Using General Framework Objects

The general framework object is the framework object from which all other types of framework objects are derived.

Like other framework objects, general objects support a reference count, context space, deletion callback functions, and a parent object, as described in Introduction to Framework Objects.

Drivers can create and use general framework objects. If your driver calls WdfObjectCreate to create general objects, the driver can:

  • Create one or more context spaces for each general object.

    You can use object context space to store information about system resources that you want to associate with the general object.

    For more information about context space, see Framework Object Context Space.

  • Assign a parent to the general object.

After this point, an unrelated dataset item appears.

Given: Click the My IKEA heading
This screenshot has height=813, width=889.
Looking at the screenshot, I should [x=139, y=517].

    The general object will be deleted when the parent object is deleted. For example, if your driver specifies a framework device object as the parent object of one of its general objects, the framework will delete the general object when it deletes the device object.

    Drivers specify an object's parent object by setting the ParentObject member of the object's WDF_OBJECT_ATTRIBUTES structure.

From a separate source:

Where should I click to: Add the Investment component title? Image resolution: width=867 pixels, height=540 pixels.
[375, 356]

  • Provide deletion callback functions.

    The driver can provide EvtCleanupCallback and EvtDestroyCallback functions, which can deallocate system resources that the driver allocated when it created the general object. For example, if the driver called ExAllocatePool when it created a general object, the cleanup or destroy callback function can call ExFreePool.

Using general objects can be a convenient way to manage driver-allocated resources. For example, a higher-level driver might require multiple memory allocations to process a received I/O request, if the driver sends the request to multiple devices or breaks the request into several smaller ones. The driver can create one or more general objects that are children of the received I/O request, and it can store information about the memory allocations in the general objects' context space.